The past year has been a pivotal time for the animal welfare movement and a difficult one for scientists whose work involves experimental animals. Two major federal actions -- amendments to the Animal Welfare Act of 1966 and revisions of the Public Health Service's animal care guidelines -- tighten standards for the humane use of animals and emphasize that the main responsibility for proper animal care lies at the institutional level.

The National Institutes of Health also acted to withhold research money from two institutions -- the City of Hope Medical Center in Duarte, Calif., and the head trauma laboratory at the University of Pennsylvania -- in the aftermath of raids by the Animal Liberation Front. And . . . NIH suspended grants for research on vertebrates other than rodents at Columbia University.

Compliance with the new rules will unquestionably be costly, particularly when combined with the darkening fiscal picture created by Gramm-Rudman and the indirect costs crunch. They are also likely to lead to a reduction in animal use at least in some institutions.

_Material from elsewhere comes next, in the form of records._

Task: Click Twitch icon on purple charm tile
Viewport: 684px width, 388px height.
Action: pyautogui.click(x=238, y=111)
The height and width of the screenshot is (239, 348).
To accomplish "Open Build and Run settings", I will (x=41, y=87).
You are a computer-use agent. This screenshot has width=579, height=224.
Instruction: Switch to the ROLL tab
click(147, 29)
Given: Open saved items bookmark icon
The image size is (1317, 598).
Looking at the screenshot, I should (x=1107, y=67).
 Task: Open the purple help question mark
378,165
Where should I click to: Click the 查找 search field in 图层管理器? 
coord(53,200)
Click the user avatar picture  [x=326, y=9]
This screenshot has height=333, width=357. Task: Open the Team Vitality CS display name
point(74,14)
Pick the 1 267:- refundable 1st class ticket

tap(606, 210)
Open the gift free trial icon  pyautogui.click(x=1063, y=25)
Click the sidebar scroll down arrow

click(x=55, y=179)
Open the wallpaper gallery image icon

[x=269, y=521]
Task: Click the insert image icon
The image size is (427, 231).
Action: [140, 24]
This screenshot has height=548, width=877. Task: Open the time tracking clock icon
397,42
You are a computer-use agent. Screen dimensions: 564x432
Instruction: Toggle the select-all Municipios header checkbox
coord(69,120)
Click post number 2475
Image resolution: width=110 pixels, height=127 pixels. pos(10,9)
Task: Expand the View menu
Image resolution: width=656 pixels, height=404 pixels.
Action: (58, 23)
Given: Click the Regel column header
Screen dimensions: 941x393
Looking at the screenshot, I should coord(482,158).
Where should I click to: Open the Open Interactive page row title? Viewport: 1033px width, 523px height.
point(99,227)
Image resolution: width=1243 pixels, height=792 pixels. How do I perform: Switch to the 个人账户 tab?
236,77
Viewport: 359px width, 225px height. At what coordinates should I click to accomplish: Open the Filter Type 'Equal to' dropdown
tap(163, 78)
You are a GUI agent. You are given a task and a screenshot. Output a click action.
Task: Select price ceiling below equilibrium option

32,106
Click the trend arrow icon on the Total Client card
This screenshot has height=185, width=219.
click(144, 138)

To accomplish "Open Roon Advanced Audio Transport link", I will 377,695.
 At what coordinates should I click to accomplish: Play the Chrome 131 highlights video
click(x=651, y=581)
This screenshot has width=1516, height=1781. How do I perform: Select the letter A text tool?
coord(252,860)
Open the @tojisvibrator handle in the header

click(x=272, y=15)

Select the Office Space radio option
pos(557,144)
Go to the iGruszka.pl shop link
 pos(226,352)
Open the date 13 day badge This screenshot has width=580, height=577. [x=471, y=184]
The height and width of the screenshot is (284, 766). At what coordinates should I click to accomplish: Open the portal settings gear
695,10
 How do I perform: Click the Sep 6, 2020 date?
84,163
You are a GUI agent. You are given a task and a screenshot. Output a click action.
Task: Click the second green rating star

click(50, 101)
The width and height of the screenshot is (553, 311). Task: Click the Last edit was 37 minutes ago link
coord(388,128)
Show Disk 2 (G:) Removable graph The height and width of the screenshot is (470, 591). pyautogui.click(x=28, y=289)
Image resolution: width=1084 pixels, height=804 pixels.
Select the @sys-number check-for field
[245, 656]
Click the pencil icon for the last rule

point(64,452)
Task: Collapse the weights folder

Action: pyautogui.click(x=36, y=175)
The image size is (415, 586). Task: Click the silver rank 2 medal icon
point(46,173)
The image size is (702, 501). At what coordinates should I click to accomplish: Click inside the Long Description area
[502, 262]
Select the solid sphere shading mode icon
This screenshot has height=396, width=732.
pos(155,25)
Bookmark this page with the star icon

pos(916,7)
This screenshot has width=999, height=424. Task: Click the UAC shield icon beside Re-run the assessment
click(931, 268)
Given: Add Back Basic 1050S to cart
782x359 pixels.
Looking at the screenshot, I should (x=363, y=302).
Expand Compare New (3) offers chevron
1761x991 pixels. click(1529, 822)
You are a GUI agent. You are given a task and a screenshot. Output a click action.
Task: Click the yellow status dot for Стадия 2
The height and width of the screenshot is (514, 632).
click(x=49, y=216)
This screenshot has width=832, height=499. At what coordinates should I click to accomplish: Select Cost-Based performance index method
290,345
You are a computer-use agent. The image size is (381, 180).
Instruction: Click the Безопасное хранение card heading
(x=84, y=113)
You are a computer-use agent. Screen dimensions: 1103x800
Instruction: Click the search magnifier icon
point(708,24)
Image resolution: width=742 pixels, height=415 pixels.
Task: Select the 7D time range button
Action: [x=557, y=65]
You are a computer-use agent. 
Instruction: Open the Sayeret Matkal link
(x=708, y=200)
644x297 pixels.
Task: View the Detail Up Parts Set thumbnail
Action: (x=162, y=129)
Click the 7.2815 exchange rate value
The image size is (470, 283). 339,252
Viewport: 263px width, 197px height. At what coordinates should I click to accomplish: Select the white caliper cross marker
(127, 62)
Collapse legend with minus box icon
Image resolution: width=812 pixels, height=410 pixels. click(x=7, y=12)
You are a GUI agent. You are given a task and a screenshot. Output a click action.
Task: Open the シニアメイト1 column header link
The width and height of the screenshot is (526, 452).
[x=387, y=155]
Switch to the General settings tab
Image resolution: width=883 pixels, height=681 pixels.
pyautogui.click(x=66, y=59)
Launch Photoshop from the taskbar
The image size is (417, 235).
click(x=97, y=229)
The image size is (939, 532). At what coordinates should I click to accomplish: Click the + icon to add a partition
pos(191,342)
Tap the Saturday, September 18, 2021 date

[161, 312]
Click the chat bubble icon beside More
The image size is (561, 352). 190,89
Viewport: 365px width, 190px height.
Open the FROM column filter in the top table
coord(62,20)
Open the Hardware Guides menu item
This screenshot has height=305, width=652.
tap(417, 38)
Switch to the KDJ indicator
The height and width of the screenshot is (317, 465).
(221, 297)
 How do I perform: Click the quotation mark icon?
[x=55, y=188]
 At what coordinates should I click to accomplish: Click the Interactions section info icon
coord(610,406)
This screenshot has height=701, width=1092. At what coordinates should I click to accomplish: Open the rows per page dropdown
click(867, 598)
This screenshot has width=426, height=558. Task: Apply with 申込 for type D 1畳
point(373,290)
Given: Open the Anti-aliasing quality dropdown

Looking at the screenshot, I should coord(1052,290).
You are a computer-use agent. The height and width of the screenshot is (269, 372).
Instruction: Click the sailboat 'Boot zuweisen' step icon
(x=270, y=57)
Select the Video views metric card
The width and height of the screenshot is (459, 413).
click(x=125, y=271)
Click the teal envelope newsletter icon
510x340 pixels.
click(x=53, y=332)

. . . Although moderate animal welfare groups accept the need for animals in research, there is a growing wing of the movement, made up of old-line antivivisectionists and new "animal rights" groups, who see recent developments as only a step toward the real goal: total elimination of laboratory animals in research. . . .

It may be partly out of apprehension over future actions by these groups that the scientific community is rallying around to the new regulations. If scientists feel that the regulations are unduly intrusive, they are not saying so in public.